* [WORK TO BE COMPLETED] In the data below, which lines hold "computer"? Copy every one.

* [DATA SUPPLIED]
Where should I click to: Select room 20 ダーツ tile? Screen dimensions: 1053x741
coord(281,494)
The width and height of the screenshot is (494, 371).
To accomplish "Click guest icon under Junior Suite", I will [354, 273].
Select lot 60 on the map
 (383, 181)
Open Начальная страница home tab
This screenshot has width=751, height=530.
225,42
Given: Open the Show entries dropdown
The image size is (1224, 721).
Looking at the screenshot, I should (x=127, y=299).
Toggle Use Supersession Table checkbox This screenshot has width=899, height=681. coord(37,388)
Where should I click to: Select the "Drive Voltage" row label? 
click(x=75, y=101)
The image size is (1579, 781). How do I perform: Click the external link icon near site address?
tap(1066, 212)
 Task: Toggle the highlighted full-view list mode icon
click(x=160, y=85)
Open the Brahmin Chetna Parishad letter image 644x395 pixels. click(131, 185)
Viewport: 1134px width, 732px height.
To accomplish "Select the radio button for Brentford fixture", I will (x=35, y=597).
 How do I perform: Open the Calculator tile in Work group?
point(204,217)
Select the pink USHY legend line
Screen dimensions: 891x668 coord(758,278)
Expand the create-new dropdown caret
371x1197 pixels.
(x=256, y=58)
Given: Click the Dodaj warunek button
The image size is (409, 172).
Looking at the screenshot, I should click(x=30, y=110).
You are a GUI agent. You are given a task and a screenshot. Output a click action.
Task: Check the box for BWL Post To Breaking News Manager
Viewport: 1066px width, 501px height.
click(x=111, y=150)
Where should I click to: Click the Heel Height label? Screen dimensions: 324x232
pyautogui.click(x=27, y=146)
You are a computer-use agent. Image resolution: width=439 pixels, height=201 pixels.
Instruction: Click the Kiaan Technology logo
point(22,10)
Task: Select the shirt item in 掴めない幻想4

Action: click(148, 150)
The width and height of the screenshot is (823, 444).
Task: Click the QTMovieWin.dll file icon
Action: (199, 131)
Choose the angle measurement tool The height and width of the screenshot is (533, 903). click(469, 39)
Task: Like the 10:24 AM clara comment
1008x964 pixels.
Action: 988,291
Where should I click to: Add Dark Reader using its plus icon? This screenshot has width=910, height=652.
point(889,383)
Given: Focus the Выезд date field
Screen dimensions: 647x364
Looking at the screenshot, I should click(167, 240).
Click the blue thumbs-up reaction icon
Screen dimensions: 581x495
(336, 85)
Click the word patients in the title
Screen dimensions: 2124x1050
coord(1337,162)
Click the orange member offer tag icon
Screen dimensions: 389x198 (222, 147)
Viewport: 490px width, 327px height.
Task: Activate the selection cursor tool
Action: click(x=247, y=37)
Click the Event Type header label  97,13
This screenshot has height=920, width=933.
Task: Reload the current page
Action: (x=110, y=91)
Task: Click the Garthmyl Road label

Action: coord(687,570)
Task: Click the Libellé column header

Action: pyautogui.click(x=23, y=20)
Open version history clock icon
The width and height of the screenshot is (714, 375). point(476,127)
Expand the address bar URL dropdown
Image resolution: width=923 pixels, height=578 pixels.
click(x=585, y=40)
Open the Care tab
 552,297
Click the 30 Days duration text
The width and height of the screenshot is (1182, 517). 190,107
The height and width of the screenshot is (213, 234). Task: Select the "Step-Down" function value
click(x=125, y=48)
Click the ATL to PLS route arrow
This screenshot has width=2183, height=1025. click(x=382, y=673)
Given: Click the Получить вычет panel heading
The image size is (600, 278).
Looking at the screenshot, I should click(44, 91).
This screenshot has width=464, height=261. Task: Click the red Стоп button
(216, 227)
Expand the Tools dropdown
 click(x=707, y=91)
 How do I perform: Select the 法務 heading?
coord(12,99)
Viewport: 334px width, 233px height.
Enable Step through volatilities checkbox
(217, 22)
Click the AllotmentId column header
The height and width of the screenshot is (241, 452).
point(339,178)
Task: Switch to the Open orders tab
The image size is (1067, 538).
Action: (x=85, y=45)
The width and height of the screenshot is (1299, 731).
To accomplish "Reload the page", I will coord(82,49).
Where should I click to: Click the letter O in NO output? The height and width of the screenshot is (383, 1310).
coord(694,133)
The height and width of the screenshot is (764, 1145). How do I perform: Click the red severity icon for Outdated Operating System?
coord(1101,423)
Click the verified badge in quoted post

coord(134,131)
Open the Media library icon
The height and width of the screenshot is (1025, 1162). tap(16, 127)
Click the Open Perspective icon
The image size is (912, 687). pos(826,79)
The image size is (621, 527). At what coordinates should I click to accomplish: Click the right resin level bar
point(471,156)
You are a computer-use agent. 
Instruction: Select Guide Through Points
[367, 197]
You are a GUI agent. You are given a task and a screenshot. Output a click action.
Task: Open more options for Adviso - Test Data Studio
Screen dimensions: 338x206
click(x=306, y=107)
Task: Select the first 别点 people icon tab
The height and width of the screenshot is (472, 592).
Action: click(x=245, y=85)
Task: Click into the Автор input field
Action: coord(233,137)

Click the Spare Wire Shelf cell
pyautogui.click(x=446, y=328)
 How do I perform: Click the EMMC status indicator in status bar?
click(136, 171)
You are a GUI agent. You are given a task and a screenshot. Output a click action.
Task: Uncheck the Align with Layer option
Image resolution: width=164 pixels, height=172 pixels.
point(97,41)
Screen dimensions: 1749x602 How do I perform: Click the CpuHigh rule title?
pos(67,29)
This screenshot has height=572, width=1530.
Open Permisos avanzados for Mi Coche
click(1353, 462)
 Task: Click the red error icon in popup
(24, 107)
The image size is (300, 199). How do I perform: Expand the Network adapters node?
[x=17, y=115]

* [TASK ANSWER]
You are a computer-use agent. Image resolution: width=439 pixels, height=201 pixels.
You are a computer-use agent. 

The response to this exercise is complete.